- The paper introduces a full-stack Q fine-tuning pipeline that integrates domain-adaptive pretraining, supervised fine-tuning, and reinforcement learning to significantly improve code generation performance.
- The paper constructs a novel LeetCode-style Q benchmark with 678 problems to provide a standardized evaluation, highlighting difficulty stratification and algorithmic diversity.
- The paper demonstrates that larger models (up to 32B) and reasoning augmentation yield substantial cumulative gains, outperforming state-of-the-art closed-source models.
Full-Stack Fine-Tuning for the Q Programming Language: An Expert Analysis
Introduction and Motivation
This technical report presents a comprehensive methodology for adapting LLMs to the Q programming language, a domain-specific language central to quantitative finance but underrepresented in public code corpora.

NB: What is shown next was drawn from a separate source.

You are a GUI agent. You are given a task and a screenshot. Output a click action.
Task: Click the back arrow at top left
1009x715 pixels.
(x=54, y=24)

The authors address the challenge of LLM specialization for niche languages by constructing a LeetCode-style Q benchmark, systematically evaluating both open and closed-source models, and developing a full-stack adaptation pipeline comprising domain-adaptive pretraining, supervised fine-tuning (SFT), and reinforcement learning (RL). The resulting Qwen-2.5-based models, spanning 1.5B to 32B parameters, are shown to outperform GPT-4.1 and, at the largest scale, surpass Claude Opus-4 on the Q benchmark.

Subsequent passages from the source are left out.